New York faces financial pressures brought on by the pandemic, squeezed on revenue while reliant on billions of dollars in aid from Washington to help shore up costs incurred by the public health crisis. The pandemic largely froze tax revenue for much of the last year and led to a spike in unemployment. 

“The pandemic has caused unimaginable suffering and loss, and its ongoing toll is dauntingly unquantifiable as the crisis rages,” DiNapoli said. “As the proposed budget makes clear, New York has been hit hard. The consequences of the pandemic will be with us for a long time and federal funds have been essential in shoring up the state’s finances, but more is needed. While the outlook for state tax revenues has improved somewhat, any shortfall in anticipated federal assistance would drive undesirable budgetary choices that hurt New Yorkers.”
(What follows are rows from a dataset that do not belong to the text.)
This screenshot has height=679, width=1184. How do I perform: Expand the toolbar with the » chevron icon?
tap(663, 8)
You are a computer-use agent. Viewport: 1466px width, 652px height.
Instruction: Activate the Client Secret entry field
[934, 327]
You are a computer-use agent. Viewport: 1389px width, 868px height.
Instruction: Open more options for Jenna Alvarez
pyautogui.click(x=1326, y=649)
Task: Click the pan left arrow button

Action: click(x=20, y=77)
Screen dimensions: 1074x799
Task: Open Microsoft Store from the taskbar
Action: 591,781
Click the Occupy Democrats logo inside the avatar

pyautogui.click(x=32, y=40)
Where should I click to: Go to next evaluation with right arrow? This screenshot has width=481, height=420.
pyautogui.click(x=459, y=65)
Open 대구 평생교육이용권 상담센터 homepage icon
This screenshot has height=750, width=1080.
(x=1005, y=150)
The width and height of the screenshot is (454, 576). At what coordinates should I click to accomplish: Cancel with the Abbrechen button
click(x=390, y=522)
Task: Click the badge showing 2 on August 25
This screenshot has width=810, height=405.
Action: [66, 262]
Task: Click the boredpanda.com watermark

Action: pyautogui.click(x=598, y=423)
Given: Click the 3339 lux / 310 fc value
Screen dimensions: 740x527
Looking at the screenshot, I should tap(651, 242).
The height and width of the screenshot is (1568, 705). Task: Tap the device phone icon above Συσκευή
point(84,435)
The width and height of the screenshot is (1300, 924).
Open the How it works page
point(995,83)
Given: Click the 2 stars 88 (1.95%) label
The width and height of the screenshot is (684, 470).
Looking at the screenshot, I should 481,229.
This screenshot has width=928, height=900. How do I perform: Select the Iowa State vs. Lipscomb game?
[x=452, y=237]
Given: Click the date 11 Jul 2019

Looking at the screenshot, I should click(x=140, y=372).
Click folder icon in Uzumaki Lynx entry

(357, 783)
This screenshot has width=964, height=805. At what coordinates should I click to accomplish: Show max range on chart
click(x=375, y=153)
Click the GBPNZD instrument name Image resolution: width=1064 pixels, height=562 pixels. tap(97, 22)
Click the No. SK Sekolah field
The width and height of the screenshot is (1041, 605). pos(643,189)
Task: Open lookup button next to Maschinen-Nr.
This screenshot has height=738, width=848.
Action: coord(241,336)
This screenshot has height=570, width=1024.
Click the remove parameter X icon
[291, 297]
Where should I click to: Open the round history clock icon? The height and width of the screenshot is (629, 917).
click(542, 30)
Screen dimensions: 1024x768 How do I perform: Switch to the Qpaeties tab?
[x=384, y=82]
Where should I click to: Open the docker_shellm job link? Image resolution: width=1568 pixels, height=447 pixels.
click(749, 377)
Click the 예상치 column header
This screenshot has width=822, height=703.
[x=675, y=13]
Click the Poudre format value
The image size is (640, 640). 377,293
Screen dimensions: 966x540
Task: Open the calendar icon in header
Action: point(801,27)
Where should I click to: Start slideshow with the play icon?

The financial plan projects spending from federal operating aid will reach $76.6 billion in the fiscal year due to end March 31. That is an increase of more than 30%. 

Pressures on the state's Medicaid program have also been at issue during the pandemic, with enrollment growing by 12% from March to November to 6.8 million enrollees in New York. Cuomo's budget proposal would continue to grant authorization to the budget director to impose mid-year changes to spending. 

But it's the long-term concerns for the state's finances that could dominate the conversation for years to come in Albany. The spending plan estimates combined budget gaps of $48.6 billion over the next five fiscal years unless the trajectory of spending and revenue shift. 

If tax and spending measures are put in place, the cumuluative gaps fall to more than $17 billion, DiNapoli's report found.

Cuomo's budget plan submitted to the Legislature expects the state will receive $6 billion over the year in federal aid to help plug the budget gap, but the relatively low-end of aid in a potential stimulus plan would also lead to tax increases on the rich, a delay in tax cuts for middle-income earners and increased borrowing.

A more robust congressional stimulus action, one that sends $15 billion to New York, would largely restore spending projections to where they were in February, prior to the crisis.